§ **Task brief**: Turn the records into a JSON list of strings, one per line with blank lines left out, beginning at the line that contains "Task: Click the PTB ticker title" and running through the end of the records.

§ **Exercise inputs**:

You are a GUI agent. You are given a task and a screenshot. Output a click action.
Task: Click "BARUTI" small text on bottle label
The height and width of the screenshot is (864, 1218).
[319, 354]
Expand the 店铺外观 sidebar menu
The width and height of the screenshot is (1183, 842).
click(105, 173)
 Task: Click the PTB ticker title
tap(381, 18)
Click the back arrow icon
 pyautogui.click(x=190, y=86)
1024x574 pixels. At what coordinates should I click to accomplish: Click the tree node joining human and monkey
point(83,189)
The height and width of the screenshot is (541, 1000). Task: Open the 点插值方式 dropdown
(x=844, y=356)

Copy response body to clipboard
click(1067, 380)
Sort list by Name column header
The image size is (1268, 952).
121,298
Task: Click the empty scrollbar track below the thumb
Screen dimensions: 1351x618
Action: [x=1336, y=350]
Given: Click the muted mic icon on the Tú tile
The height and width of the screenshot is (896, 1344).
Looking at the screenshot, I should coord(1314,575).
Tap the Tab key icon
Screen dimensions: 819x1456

§ **Exercise result**:
[
  " Task: Click the PTB ticker title",
  "tap(381, 18)",
  "Click the back arrow icon",
  " pyautogui.click(x=190, y=86)",
  "1024x574 pixels. At what coordinates should I click to accomplish: Click the tree node joining human and monkey",
  "point(83,189)",
  "The height and width of the screenshot is (541, 1000). Task: Open the 点插值方式 dropdown",
  "(x=844, y=356)",
  "Copy response body to clipboard",
  "click(1067, 380)",
  "Sort list by Name column header",
  "The image size is (1268, 952).",
  "121,298",
  "Task: Click the empty scrollbar track below the thumb",
  "Screen dimensions: 1351x618",
  "Action: [x=1336, y=350]",
  "Given: Click the muted mic icon on the Tú tile",
  "The height and width of the screenshot is (896, 1344).",
  "Looking at the screenshot, I should coord(1314,575).",
  "Tap the Tab key icon",
  "Screen dimensions: 819x1456"
]